In previous years, when more candidates sat AS levels as the first stage of the exam, some poorer performing pupils would have been “weeded out”, said Mark Bedlow, director of regulation at exam board OCR.
Leader of the ASCL head teachers’ union, Geoff Barton, said that when AS-levels no longer contributed to final A-level grades, schools were increasingly likely to abandon the exam.
AS-level entries have fallen by more than 40% this year, and Mr Barton said he regretted this “narrowing” of options.
Testing new exams
But changes to A-level exams, including updated content, were defended by John Blake, head of education at the Policy Exchange think tank.
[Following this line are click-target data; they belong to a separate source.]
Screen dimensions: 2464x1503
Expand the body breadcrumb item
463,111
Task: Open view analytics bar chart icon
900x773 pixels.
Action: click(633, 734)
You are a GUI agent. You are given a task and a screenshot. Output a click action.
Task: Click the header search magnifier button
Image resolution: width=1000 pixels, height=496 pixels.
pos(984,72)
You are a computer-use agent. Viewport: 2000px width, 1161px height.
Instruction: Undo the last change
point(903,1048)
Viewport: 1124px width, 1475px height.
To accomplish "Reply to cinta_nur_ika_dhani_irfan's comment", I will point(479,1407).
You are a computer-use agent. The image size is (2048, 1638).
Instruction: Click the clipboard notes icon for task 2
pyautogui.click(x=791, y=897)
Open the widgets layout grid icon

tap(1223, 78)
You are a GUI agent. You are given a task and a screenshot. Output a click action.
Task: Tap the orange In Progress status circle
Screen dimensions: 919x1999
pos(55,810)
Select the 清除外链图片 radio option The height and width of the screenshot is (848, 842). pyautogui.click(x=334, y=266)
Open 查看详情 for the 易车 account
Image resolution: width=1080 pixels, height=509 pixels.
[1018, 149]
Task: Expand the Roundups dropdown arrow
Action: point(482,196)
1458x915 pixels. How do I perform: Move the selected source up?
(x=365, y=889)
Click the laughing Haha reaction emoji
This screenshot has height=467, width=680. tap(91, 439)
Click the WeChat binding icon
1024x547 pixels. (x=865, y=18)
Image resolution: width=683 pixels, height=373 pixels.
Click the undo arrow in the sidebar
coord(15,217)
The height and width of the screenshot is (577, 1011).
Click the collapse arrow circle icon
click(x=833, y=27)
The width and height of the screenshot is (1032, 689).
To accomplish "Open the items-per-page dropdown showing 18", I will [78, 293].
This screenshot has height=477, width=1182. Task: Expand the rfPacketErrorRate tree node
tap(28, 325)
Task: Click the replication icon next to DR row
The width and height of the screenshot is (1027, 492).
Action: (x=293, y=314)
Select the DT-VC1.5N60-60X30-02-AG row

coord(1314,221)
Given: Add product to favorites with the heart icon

He said they had been designed to end a culture within schools of pupils repeatedly resitting exams to get the best grade. This was painful and time-consuming for teachers and pupils, he claimed.
“It led to less teaching time and made it harder to get a proper grasp of the subject.”
But there have been concerns from pupils who have been the first to take these revised exams.
A survey of A-level students from the Student Room website found worries about a lack of textbooks and practice papers for the new style of exams.
Alex Scharaschkin, director of research and compliance at AQA board, said: “We do sympathise and understand it’s an anxious time for students who are the first to go into these first qualifications.”
He said some groups of pupils will have adapted to the changes easily, while others would have found it more difficult.
Schools minister Nick Gibb said: “We want everyone, regardless of background, to be able to fulfil their potential and for many, A levels are the pathway to a university degree.
“The increase in entries to facilitating subjects, those that give students the greatest choice of options at university, mean even more young people will have access to all the opportunities higher education provides.
“There has been a strong uptake in core subjects, such as maths, which continues to be the most popular A level with maths and further maths having nearly 25 per cent more entries than in 2010.”